Production-grade Machine Learning pipelines have CPU utilisations more like this, almost 24 / 7 / 365:

Check both the CPU%
and also other resources' state figures across this node.
What is my mistake?
Having read your profile was a stunning moment, Sir:
I am a computer scientist specializing on algorithms and data analysis by training, and a generalist by nature. My skill set combines a strong scientific background with experience in software architecture and development, especially on solutions for the analysis of big data. I offer consulting and development services and I am looking for challenging projects in the area of data science.
The problem IS deeply determined by a respect to elementary Computer Science + algorithm rules.
The problem IS NOT demanding a strong scientific background, but a common sense.
The problem IS NOT any especially Big Data but requires to smell how the things actually work.

Facts
or
Emotions? ... that's The Question! ( The tragedy of Hamlet, Prince of Denmark )

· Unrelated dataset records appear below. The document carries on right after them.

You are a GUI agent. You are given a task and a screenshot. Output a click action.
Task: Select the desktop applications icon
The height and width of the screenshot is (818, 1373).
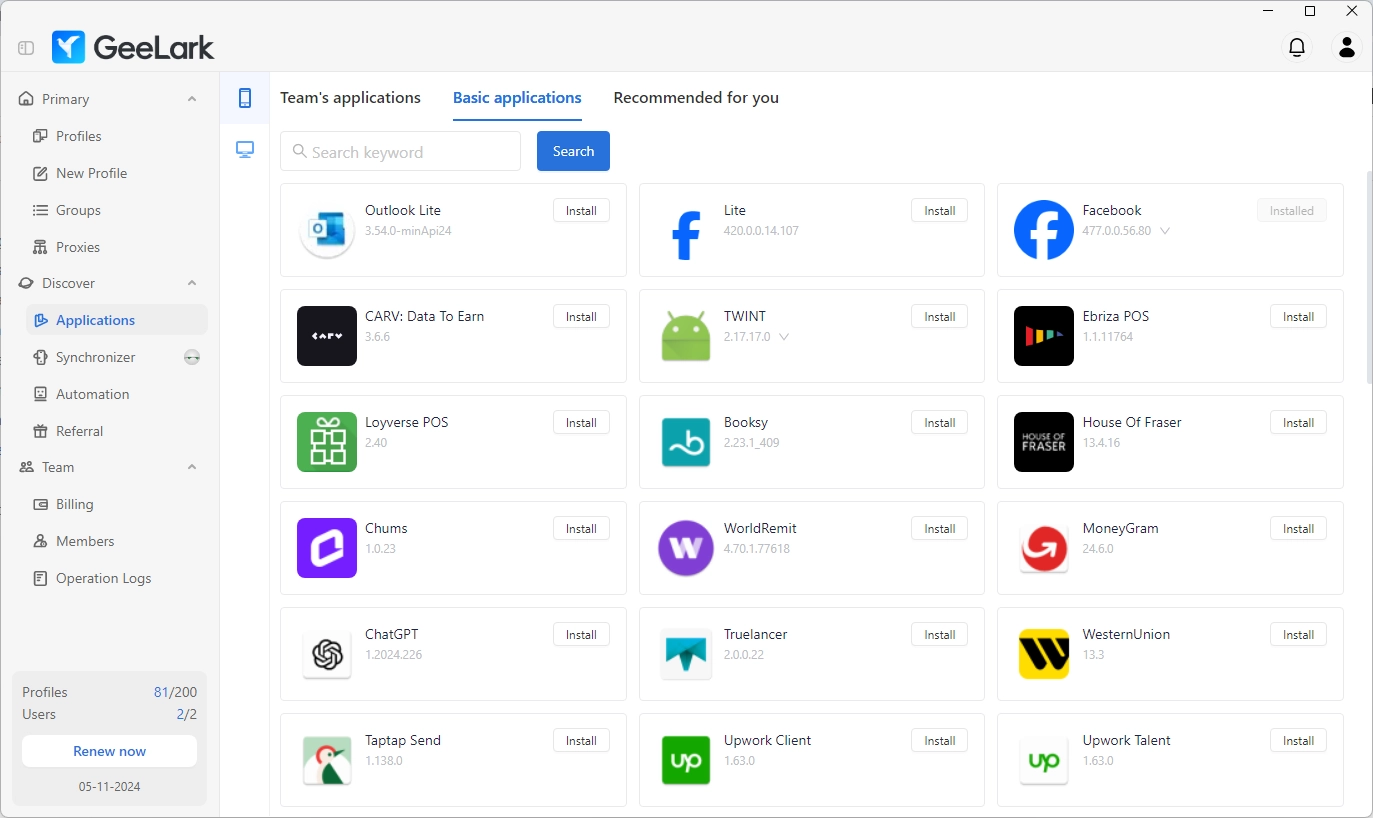pos(243,149)
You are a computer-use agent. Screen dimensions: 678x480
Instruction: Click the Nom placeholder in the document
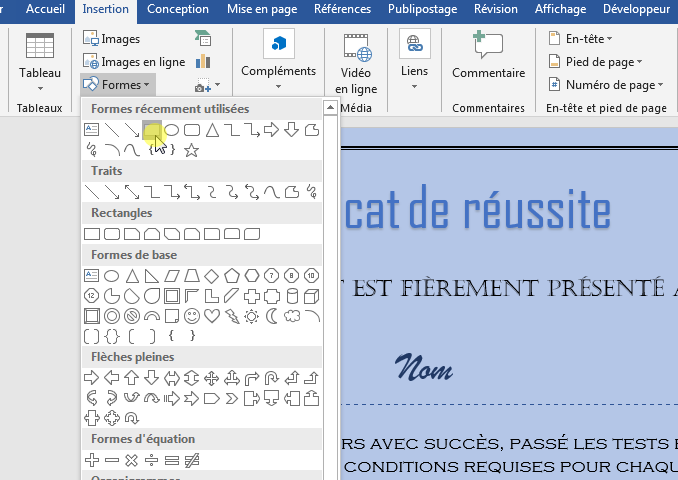click(x=424, y=370)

May I be honest? Let's prefer FACTS, always:
Step #1:
Never hire or fire straight each and every Consultant, who does not respect facts ( the answer referred above did not suggest anything, the less granted any promises ). Ignoring facts might be a "successful sin" in PR / MARCOM / Advertisement / media businesses ( in case The Customer tolerates such dishonesty and/or manipulative habit ) , but not in a scientifically fair quantitative domains. This is unforgivable.
Step #2:
Never hire or fire straight each and every Consultant, who claimed having experience in software architecture, especially on solutions for ... big data but pays zero attention to the accumulated lumpsum of all the add-on overhead costs that are going to be introduced by each of the respective elements of the system architecture, once the processing started to go distributed across some pool of hardware and software resources. This is unforgivable.
Step #3:
Never hire or fire straight each and every Consultant, who turns passive aggressive once facts do not fit her/his wishes and starts to accuse other knowledgeable person who have already delivered a helping hand to rather "improve ( their ) communication skills" instead of learning from mistake(s). Sure, skill may help to express the obvious mistakes in some other way, yet, the gigantic mistakes will remain gigantic mistakes and each and every scientist, being fair to her/his scientific title, should NEVER resort to attack on a helping colleague, but rather start searching for the root cause of the mistakes, one after the other. This ---
@sascha ... May I suggest you take little a break from stackoverflow to cool off, work a little on your interpersonal communication skills
--- was nothing but a straight and intellectually unacceptable nasty foul to @sascha.
Next, the toys
The architecture, Resources and Process-scheduling facts that matter:
The imperative form of a syntax-constructor ignites an immense amount of activities to start:
joblib.Parallel( n_jobs = <N> )( joblib.delayed( <aFunction> )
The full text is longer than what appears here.